Talk about the first quarter is many-layered. There is the important "retail" of investors in shares, commodities and fixed interest.
There is big money in these main markets but the futures market may be more important. It swamps the physical market and like a huge build up of snow it is ready to avalanche down on to the physical markets.
Retail investors will have noted a surge in US markets when the war against Saddam began. Those who really understood markets would adjust their screens to the futures markets to see what was really happening.
The conclusion to be drawn is that of a rort. Dealers are convinced a "plunge protection team" stimulated the markets by pouring in a trillion dollars and were joined by some investors who didn't wish to miss a rally. Mutual funds sat on their hands.
The rally caught some hedge funds in a difficult position. Most have taken a bearish attitude and vast amounts of money have been staked on a fall in shares.
Hedge funds were in a spot. They had to respond by buying shares ­ a process called "short covering." A few years ago hedge funds were small potatoes, certainly only for the rich.
There are now 7000 hedge funds in the US and their assets have grown to an estimated $US600 billion. They are mainly involved in fixed interest and currency markets rather than equities.
They are not enormously profitable. Indeed, last year their average return was 0.2% but this was miles better that the average diversified equity mutual fund that lost 22.4%. Over the last three years, the average return by hedge funds has been 11.25% while mutual funds have lost 11.7% a year.
Hedge funds have made money by betting against the equity market. Many US authorities have argued there should be a law against their predominant practice of "short selling." (See C Meyer in "Why fear hedge funds" at www.mises.org.)
Hedge funds had been driving the market down until the hot war brought a rise. The number of shares traded rose to 1.7 billion, above the average per day in 2002 of 1.44 billion. Prices rose and fell. These are perhaps the most volatile days in history. Average volatility on the CBOE index in the period 1986-2002 was an index of 21.56. In mid-March the average was 35.68.
The Dow Jones' rise caught the hedge funds off balance. They had shorted the market ­ that is, sold shares they didn't possess in the hope of buying them cheaper later in the month.
The index's the largest rise in 20 years threatened to break the hedge funds that had contacts for short-term short selling. Their only damage control was to buy shares as soon as possible.

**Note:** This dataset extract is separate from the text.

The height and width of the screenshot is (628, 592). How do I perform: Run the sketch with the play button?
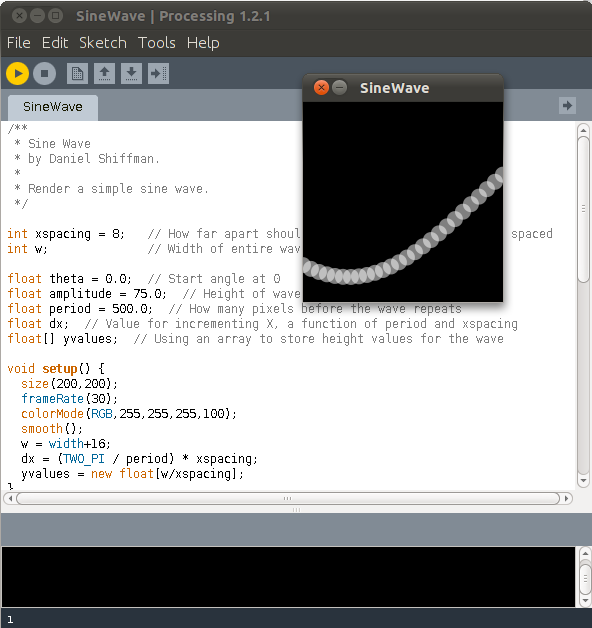click(x=17, y=74)
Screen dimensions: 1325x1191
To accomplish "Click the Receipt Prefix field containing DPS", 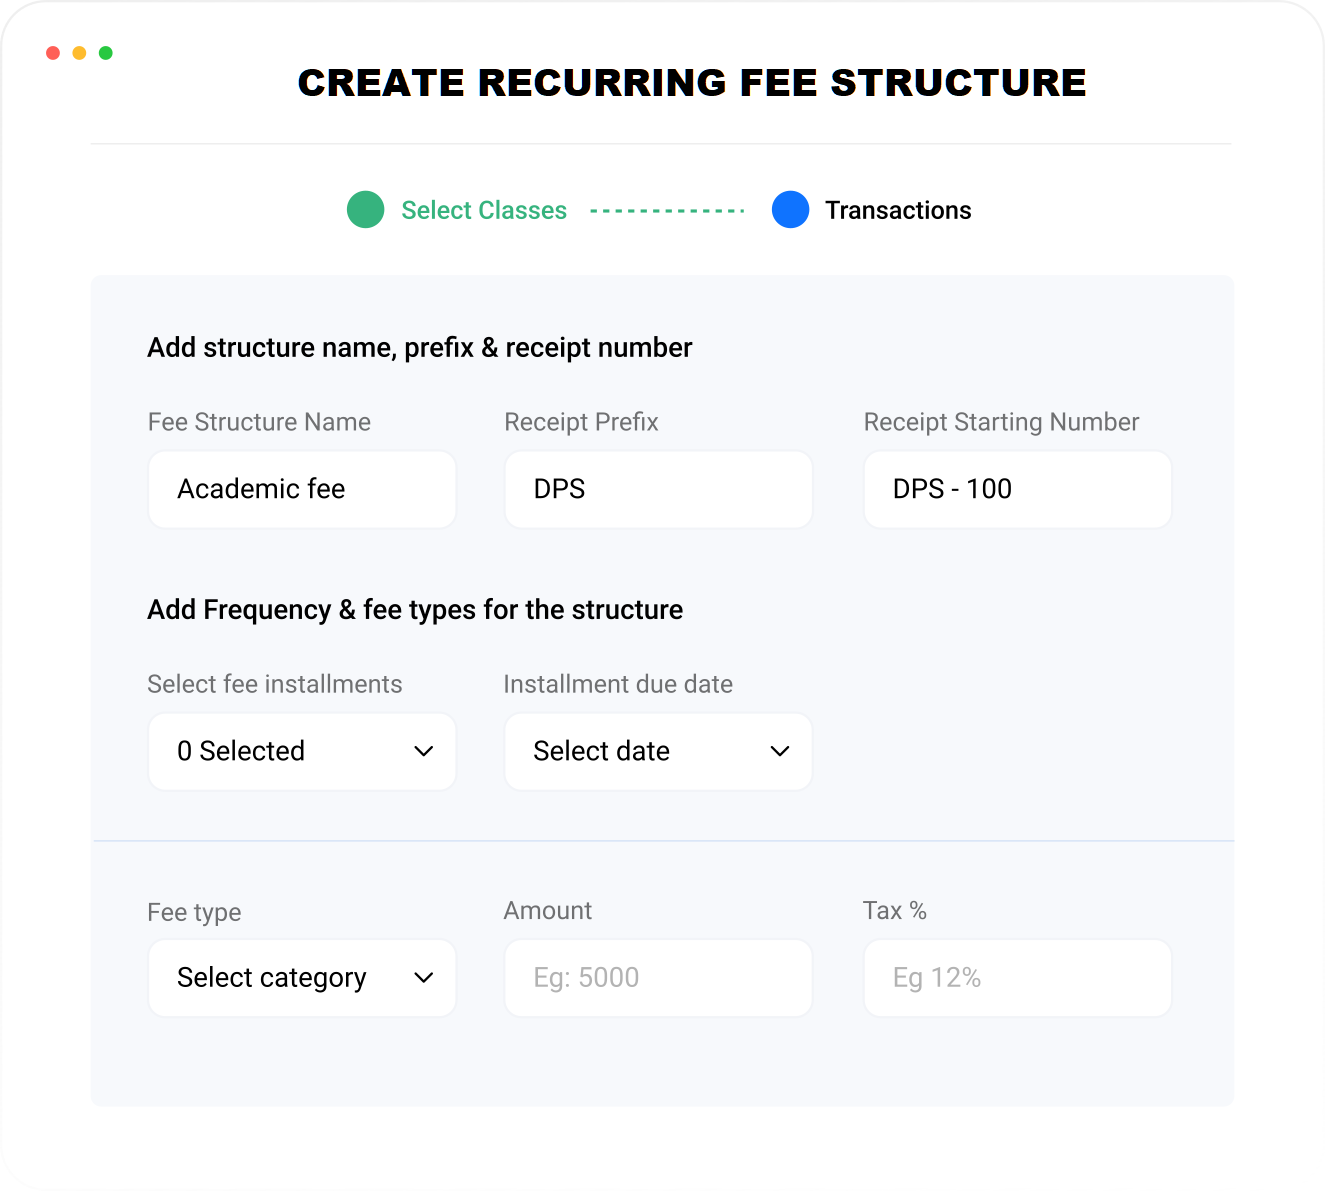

They had sold shares they did not possess. When the sharemarket rose, the hedge funds "covered" their position by buying the appreciating shares. There was a ratchet also working in the "short-covering," causing the Dow Jones to overshoot.
US authorities are trying to legislate against "short-selling," for it seems to bring shares down. This is rather selective for the authorities have never minded those people who talk the market up ­ such as the "Wall Street analysts" who have confidently spoken about the Dow at 15,000 (rather than its current 8000).
It is not only hedge funds that are shorting the market. Many Wall Street brokers are urging clients to avoid bonds (which are in a bubble situation) and play the equity market by selling puts and buying calls.
A put contract allows the buyer the right to sell a specified share within a certain period. The contract is purchased in the expectation of lower prices. A call contract gives the buyer the right to purchase something within a specified time limit. Much money is betting that the market will go down.
Present day markets are extremely turbulent. It is a cautionary tale that a sudden bull market in mid-March can turn to custard. If ever investors needed educating, as last week indicated, a cakewalk could turn into a quagmire.